龍のシカバネ、それに月
2
男性は山瀬(やませ)と名乗って、僕の鞄を持ってくれた。
「お疲れでしょう。部屋にご案内致しましょうね」
先を歩く久賀さんの後ろに山瀬さんが歩いて、朝陽と僕はその後ろを従いて行く。
時折、彫像が立っていたりしてドキッとしてしまう。
こんなのが当たり前に立っている家って、すごい。
朝陽が隣で、くんと袖を引いてきた。
いつもの人見知りだろうかと振り返ると、朝陽は珍しく小声で耳に近づいてきた。
「久賀ってさ、死んだ親父の親戚筋だって言ってたろ? もしかして親父の縁切った実家もこんくらい……」
「朝陽」
台詞を途中で止めておく。
「そんなの、僕たちが詮索するようなことじゃないから。朝陽も忘れて」
そうだけど、と耳を垂らした仔犬みたいな表情になる。
「これだけの家なら、親父も母さんも死なずに済んだんじゃないかと思って……」
朝陽の腕を引いて、その肩にこつんとこめかみをつける。
朝陽の言うことは正しいかもしれなくて、間違っているかもしれなくて。
過ぎたできごとに「もしあれがあったら」と思うことはせんのないことだ。
ただ、今の朝陽にそれを言ってしまうのは酷な気がした。
同じような形をしたドアを幾つも過ぎた廊下で、山瀬さんは立ち止まった。
「こちらが優月さまの、こちらが朝陽さまのお部屋でございます」
「えっ」と二人同時に反応してしまう。
多分朝陽が言いたいことと僕の言いたいことは同じだ。
「二人別々の部屋なんですか!?」
山瀬さんが焦った顔で「はい」と返してくる。
「ご一緒のほうが?」という質問にも僕たちの声が重なってしまった。
「はい!」
「あ、別々のままでも……あれっ?」
隣に立つ朝陽にじろっと睨まれる。
「優月は別々でも良いんだ!?」
「もう用意して下さったんだから、今夜はこのままで良いんじゃ……」
「わかったよ!」
ふてくされたみたいな顔を見せてから、朝陽は自分に宛がわれた部屋にさっさと入って行ってしまった。
「……反抗期って、あれぐらいだっけ?」
久賀さんがぼそっと言うのが、耳に痛い。
残された山瀬さんと久賀さんに「すみません」と謝っておく。
山瀬さんが恐縮したように謝ってくれるのが心辛くて。
「ベッドを運び入れれば、ご一緒にお過ごしいただけますよ?」
どうなさいますか、という問に、後ろから久賀さんが「もういいだろう」と口を挟んでくる。

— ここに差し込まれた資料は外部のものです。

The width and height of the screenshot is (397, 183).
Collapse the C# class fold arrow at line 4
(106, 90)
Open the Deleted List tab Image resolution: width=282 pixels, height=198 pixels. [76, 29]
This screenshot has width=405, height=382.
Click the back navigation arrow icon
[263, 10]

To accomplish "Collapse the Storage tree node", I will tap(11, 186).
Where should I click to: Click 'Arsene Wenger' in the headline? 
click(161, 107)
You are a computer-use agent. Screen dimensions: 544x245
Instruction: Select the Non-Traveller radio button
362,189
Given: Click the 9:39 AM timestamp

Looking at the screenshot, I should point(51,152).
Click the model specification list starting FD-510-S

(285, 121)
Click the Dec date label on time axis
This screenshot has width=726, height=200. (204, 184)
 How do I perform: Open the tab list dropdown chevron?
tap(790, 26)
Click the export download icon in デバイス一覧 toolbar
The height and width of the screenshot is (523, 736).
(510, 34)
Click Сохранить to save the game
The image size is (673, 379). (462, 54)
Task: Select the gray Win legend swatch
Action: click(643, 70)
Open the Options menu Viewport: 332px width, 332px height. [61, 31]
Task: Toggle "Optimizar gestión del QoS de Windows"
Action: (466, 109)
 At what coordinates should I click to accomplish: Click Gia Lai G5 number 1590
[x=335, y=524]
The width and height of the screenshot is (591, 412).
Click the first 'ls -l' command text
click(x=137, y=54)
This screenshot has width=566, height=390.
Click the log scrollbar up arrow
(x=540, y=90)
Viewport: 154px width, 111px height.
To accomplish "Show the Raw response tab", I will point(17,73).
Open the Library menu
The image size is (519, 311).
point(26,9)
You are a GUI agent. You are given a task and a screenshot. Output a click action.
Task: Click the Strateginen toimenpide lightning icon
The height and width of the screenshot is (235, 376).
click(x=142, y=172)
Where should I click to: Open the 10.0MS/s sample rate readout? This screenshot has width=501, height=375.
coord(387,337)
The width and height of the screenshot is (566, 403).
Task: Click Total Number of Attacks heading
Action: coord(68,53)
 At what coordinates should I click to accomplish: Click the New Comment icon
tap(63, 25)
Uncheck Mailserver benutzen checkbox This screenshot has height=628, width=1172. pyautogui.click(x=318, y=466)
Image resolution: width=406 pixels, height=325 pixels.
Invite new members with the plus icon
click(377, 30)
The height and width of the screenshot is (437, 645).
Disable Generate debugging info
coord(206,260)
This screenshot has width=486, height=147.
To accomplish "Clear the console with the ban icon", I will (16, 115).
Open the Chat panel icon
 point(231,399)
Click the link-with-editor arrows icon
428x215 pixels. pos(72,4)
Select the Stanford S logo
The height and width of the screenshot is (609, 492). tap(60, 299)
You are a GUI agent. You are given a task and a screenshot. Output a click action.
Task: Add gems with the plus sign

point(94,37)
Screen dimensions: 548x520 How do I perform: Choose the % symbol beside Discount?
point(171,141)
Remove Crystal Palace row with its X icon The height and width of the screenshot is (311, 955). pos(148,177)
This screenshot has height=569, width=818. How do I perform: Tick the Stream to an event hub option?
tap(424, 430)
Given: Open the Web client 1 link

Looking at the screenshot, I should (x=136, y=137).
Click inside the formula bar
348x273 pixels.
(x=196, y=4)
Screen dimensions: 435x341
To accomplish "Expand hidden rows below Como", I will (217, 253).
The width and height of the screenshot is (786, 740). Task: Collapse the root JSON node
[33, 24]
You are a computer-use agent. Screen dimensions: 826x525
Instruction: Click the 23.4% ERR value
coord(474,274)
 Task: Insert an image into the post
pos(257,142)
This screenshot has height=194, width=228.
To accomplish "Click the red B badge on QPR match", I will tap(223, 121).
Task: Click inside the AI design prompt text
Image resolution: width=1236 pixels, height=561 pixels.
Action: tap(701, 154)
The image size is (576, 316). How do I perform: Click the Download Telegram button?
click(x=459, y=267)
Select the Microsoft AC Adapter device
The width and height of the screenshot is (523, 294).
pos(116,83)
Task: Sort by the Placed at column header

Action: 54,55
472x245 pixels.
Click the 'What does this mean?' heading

「たまには優月も一人でゆっくりすれば良い。まだこれだけしか行動を共にしてない俺から見ても、おまえは朝陽の面倒をみすぎだ。逆に朝陽の自立心を奪いかねない」
「っ! そうなんでしょうか!?」
自分でもうっすらそんなことを考えることもあったけど、第三者から改めて聞かされるとそれが正しいような気になってくる。
じっと視線を合わせて返答を待っていると、久賀さんは急に焦ったみたいに表情を緩めた。